BANGKOK, Thailand — Buddhist monks, survivors, mourners and activists gathered Thursday to mark the 40th anniversary of one of the darkest days in Thailand’s history, when police killed scores of university students at a peaceful protest, and vigilantes defiled the dead.

Students at Bangkok’s Thammasat University had been protesting the return from exile of a hated former dictator in 1976 when they were trapped by a right-wing mob and heavily armed paramilitary police, who fired guns and grenades at the defenseless crowd of several thousand.

After the students were subdued, thugs rushed in and grabbed as many as a dozen. They were then taken to a nearby public field, beaten to death, hanged and abused, with the bodies tossed onto a makeshift funeral pyre. The official death toll was 46, though credible independent estimates put it at more than 100.

The disorder was used as an excuse for the army to seize power later that day, undoing a student-led democratic revolution three years earlier.

The anniversary comes as Thailand is again under military rule since a 2014 coup, a situation referred to by some speakers at the anniversary ceremony.

“I think we all have heard the term ‘Brexit’ used to describe the process of Britain leaving the EU. I would like to propose that the first necessary condition for democracy in Thailand is ‘Mexit’; meaning the first necessary condition is to take the military out of politics,” said Surachart Bamrungsuk, a former student leader who was present at the Thammasat tragedy and then was held in prison for two years on trumped-up charges.

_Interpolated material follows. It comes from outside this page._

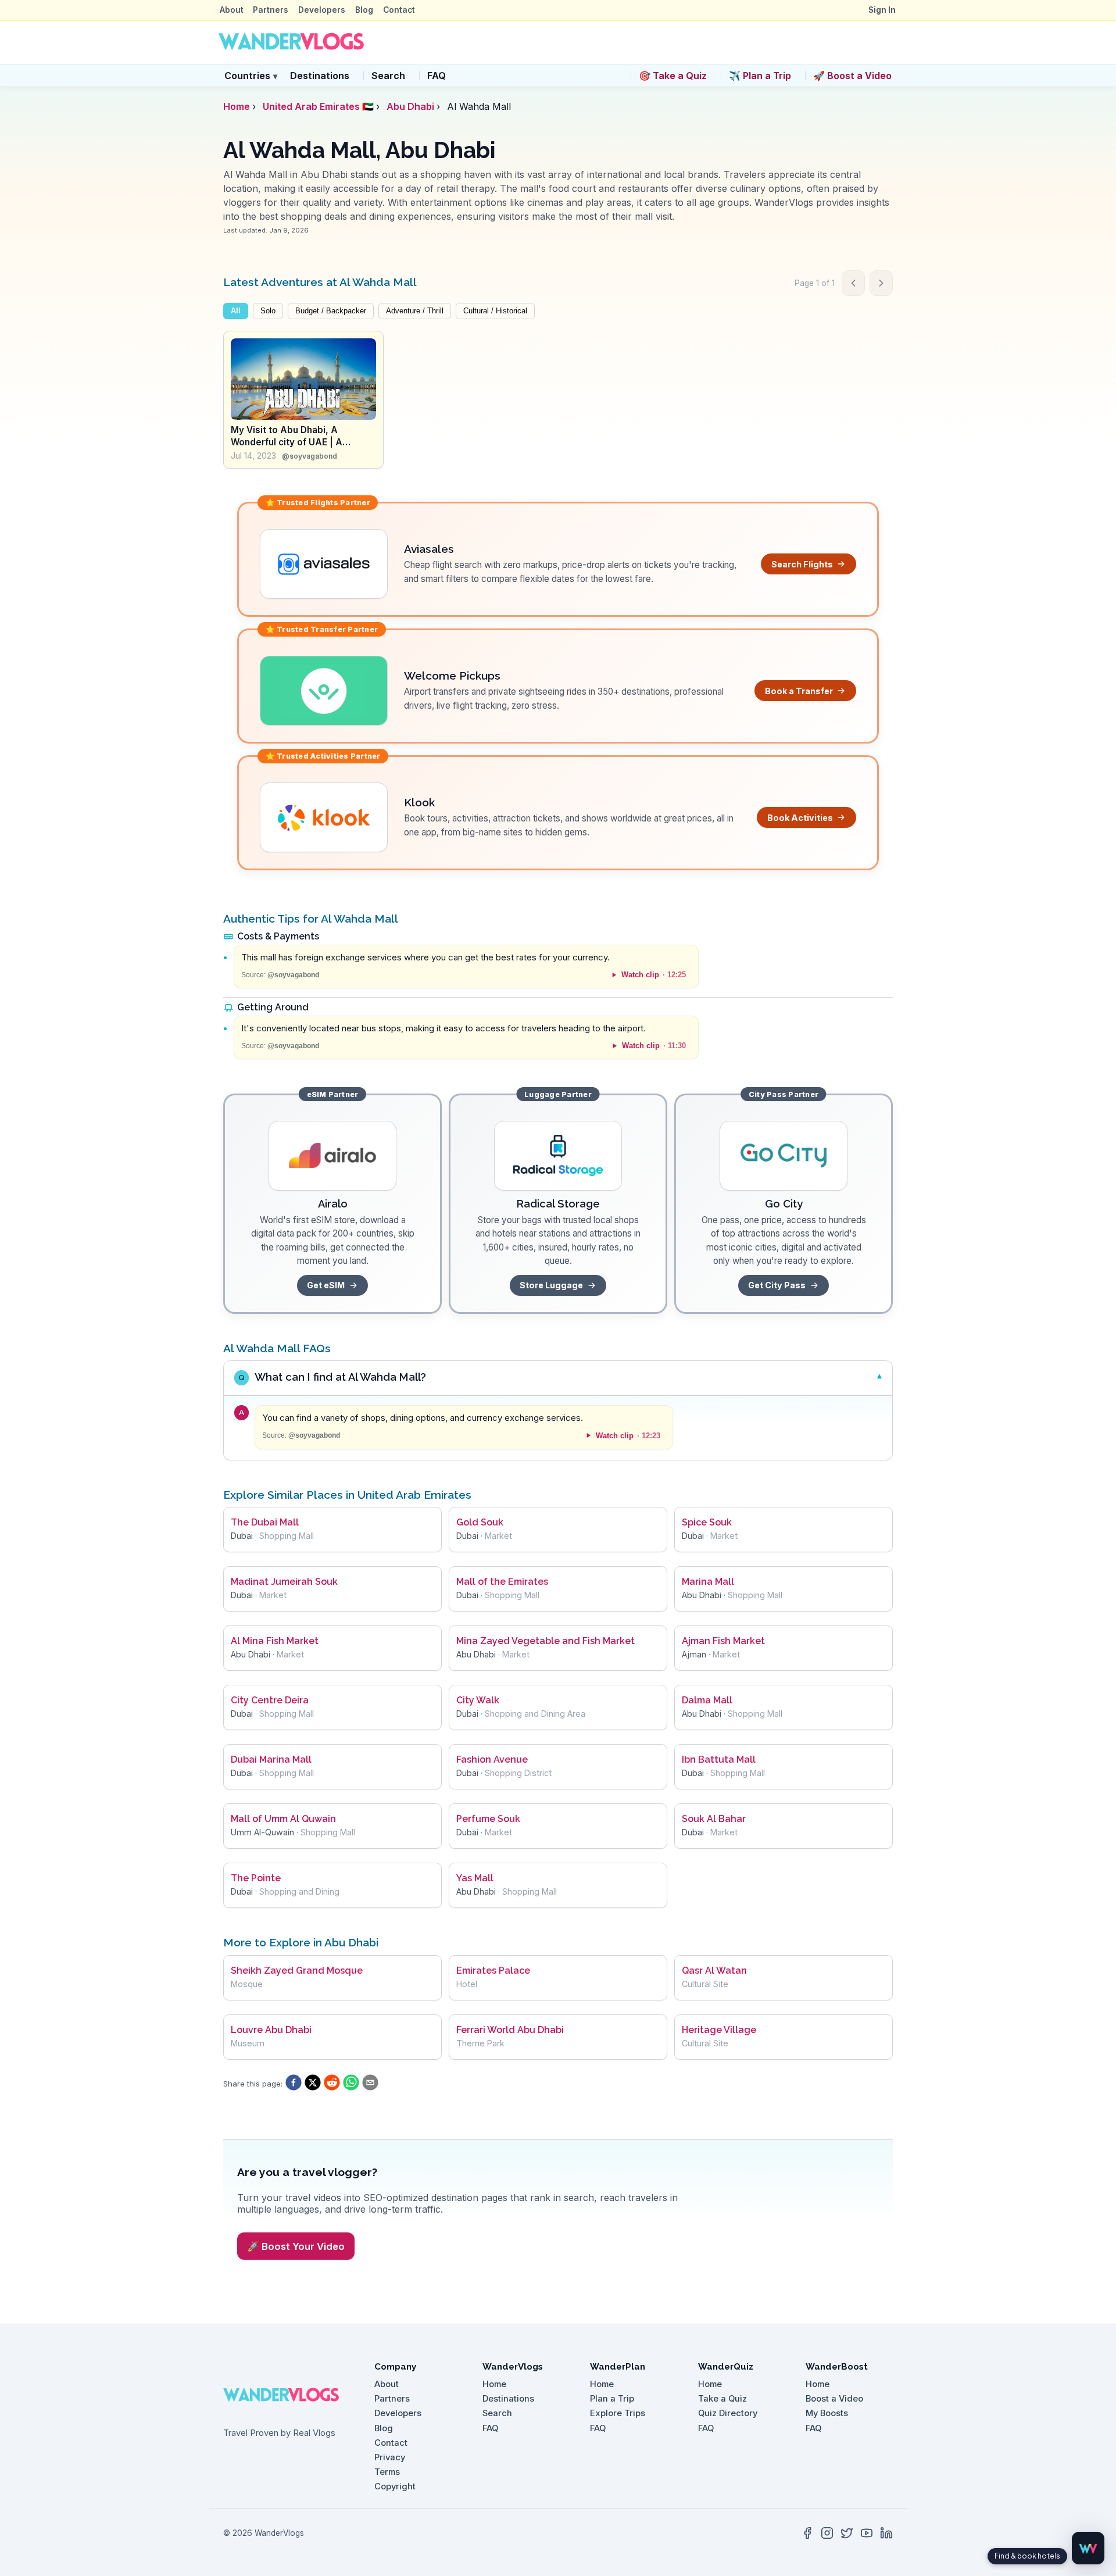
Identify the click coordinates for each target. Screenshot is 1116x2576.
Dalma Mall (707, 1700)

“If we can’t take the military out of politics, then don’t even think about democracy,” said Surachart, now a professor of political science at Chulalongkorn University in Bangkok.

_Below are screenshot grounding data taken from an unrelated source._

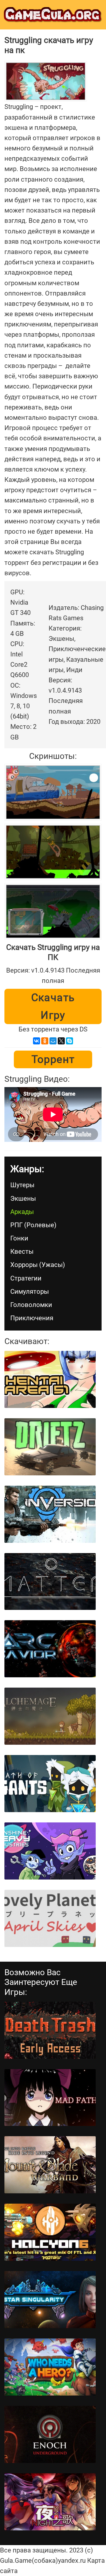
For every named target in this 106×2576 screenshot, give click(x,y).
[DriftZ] (50, 1446)
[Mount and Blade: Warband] (50, 2164)
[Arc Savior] (50, 1648)
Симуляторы (29, 1291)
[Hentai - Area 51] (50, 1379)
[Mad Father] (50, 2097)
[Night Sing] (50, 2501)
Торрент (53, 1059)
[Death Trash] (50, 2030)
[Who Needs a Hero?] (50, 2367)
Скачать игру (53, 1006)
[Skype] (69, 1040)
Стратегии (26, 1278)
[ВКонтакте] (36, 1040)
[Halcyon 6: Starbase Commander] (50, 2232)
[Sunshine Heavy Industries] (50, 1851)
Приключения (31, 1318)
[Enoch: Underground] (50, 2434)
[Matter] (50, 1581)
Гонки (19, 1238)
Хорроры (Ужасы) (37, 1264)
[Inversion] (50, 1514)
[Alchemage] (50, 1716)
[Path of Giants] (50, 1783)
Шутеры (22, 1185)
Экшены (23, 1198)
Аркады (22, 1211)
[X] (61, 1040)
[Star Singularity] (50, 2299)
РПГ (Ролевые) (33, 1225)
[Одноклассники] (44, 1040)
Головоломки (31, 1304)
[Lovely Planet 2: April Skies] (50, 1918)
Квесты (22, 1251)
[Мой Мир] (53, 1040)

This year’s commemoration has drawn broader interest than usual because an invited speaker, teenage Hong Kong democracy activist Joshua Wong, was not allowed into the country by Thai authorities, making headlines worldwide. Wong was supposed to speak at Chulalongkorn, which this year joined Thammasat for the first time in marking the anniversary.

The rector of Thammasat, Somkit Lertpaithoon, said the university teaches its students about the violence and even has survivors on its staff.

“Even though the events of Oct. 6 may not be documented in Thai history, the new generation still strives to learn about it,” he said in a speech at the university.

The Thammasat massacre has always been a sensitive issue, both because the images of lynchings speak to a dark side of the Thai character and because the assault on the university showed how the state could carry out human rights abuses with impunity. No perpetrators were ever punished.

An increasing awareness of human rights since 1976 has led to much questioning of the use of state violence, especially because of a sometimes-violent struggle for political power that has troubled Thailand for the past decade, including bloody street battles in Bangkok in 2010.

“The massacre is still of interest 40 years after the fact because it remains officially unresolved. Those who were involved in the violence have not been held to account, even as there has been a wave of transitional justice processes around the world, and even expanded questioning and investigations in relation to the violence of April-May 2010,” Tyrell Haberkorn, a fellow in political and social change at the Australian National University, said earlier this week.

“The incident has relevance to the current state of Thai politics because it becomes possible to continue to stage coup after coup while repressing dissent because those who have done so in the past have not been held to account for doing so,” she said.